林锦棠心中明了,这绝非仅仅因《箴言录》之故。她不动声色,依礼接待,言辞谦和,核对完所需条目,便客气地将人送走。那王员外郎临走时,还特意压低声音道:“林修撰日前于御前所言《乡土蒙求》之议,下官亦有所耳闻,真乃切中时弊、惠及黎庶的良策啊!” 虽未多言,其示好之意,已昭然若揭。
此事如同一个信号。随后几日,林锦棠明显感觉到,院中几位素来持重、与她交集不多的侍读、侍讲学士,在廊下相遇时,驻足寒暄的时间略长了些许,话题也不再局限于天气学问,偶尔会问及编书进度,甚至有人似不经意地提及:“闻听林修撰祖籍湖州?那可是文风鼎盛之地,难怪有此见识。” 言语间,探究与结交之意,隐然流露。
就连掌院学士,平日里对她多是公事公办的吩咐,如今交办差事时,语气也缓和了些,偶尔还会问一句:“近日校勘,可遇疑难?” 虽依旧严肃,但那细微的变化,足以让浸淫官场之人品出滋味。
这一日,林锦棠正在整理《箴言录》中“勤政”一类的条目,内侍又至,此番带来的却并非陛下口谕,而是一份用明黄绫子包裹、加盖了内廷文库印鉴的书匣。

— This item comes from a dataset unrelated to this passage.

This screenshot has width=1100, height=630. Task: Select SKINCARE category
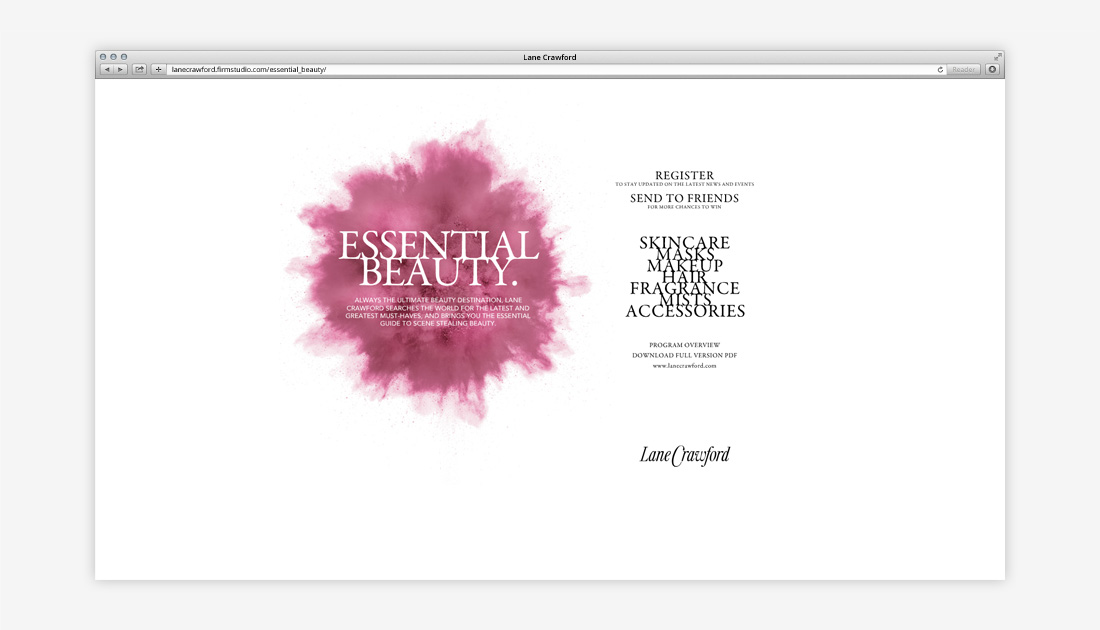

“林修撰,”内侍声音平和,“陛下阅览《箴言录》初选稿,觉其中‘重农’、‘兴教’诸篇,选材精当,注释亦佳。特命将内库所藏《永乐大典》中,涉及前代农书、地方志及蒙学旧本的部分散佚抄录副本,赐下参考,以期《箴言录》内容更为丰赡,亦望修撰能于《乡土蒙求》之构想,有所裨益。”
林锦棠闻言,心中剧震,连忙跪下,双手高举,接过那沉甸甸的书匣。“微臣,谢陛下隆恩!定当悉心研读,不负圣望!”
御赐典籍!这已远超寻常的认可范畴。皇帝此举,用意深远。其一,是对她编撰工作的肯定;其二,是明确表示了对《乡土蒙求》这一构想的关注与支持,虽未明发上谕,但这内库藏书的赐下,无疑是为其提供了最权威的学术支持;其三,恐怕也带着几分考校之意,看她能否善用这些珍贵资料,真正做出些实效。
消息不胫而走。翰林院内,一时暗流涌动。羡慕者有之,嫉妒者亦有之。几位与林锦棠同科的修撰,如赵文渊,自是真心为她高兴,拉着她非要小酌一杯以示庆贺。而一些资历较深、却始终未能得此殊荣的官员,神色间便复杂了许多,私下议论难免。
“不过是侥幸得了陛下两句垂询,便如此恩宠?”
“《乡土蒙求》?想法虽好,然施行起来,谈何容易?各地风土迥异,如何能一概而论?只怕是纸上谈兵。”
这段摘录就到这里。